[Data section]
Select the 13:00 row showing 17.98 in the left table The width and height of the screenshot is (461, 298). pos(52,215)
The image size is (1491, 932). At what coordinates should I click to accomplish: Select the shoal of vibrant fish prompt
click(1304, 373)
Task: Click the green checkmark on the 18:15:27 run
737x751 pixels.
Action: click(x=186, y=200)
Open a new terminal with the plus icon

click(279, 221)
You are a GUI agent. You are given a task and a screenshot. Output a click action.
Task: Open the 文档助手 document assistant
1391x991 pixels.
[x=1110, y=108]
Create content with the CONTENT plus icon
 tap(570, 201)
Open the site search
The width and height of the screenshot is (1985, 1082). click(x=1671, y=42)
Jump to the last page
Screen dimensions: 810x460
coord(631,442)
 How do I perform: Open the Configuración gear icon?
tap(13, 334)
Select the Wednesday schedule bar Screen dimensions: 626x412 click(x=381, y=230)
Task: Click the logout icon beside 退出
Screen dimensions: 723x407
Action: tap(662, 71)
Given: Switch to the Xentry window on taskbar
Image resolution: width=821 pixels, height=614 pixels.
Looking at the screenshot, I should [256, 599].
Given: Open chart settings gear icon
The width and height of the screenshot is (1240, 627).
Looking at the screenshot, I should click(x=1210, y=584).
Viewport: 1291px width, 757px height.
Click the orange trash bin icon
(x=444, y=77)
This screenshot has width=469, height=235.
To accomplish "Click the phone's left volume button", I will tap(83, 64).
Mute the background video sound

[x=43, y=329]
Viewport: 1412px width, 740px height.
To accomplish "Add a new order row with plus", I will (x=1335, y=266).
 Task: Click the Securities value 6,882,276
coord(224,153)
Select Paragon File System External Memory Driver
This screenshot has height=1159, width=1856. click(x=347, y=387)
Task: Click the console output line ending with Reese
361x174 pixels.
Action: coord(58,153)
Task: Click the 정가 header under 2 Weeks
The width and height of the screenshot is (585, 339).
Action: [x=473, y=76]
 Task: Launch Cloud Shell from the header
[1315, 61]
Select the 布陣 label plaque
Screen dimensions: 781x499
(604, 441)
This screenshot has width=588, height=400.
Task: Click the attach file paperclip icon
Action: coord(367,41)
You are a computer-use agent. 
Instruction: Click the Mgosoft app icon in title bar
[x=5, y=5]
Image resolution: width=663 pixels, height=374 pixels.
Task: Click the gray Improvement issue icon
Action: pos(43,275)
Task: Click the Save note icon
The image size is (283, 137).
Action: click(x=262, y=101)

[Exercise instructions]
Pick out each line of the data above that contains the word "This" and copy those lines. Case matters.

[Response below]
This screenshot has width=469, height=235.
This screenshot has height=1159, width=1856. click(x=347, y=387)
This screenshot has width=588, height=400.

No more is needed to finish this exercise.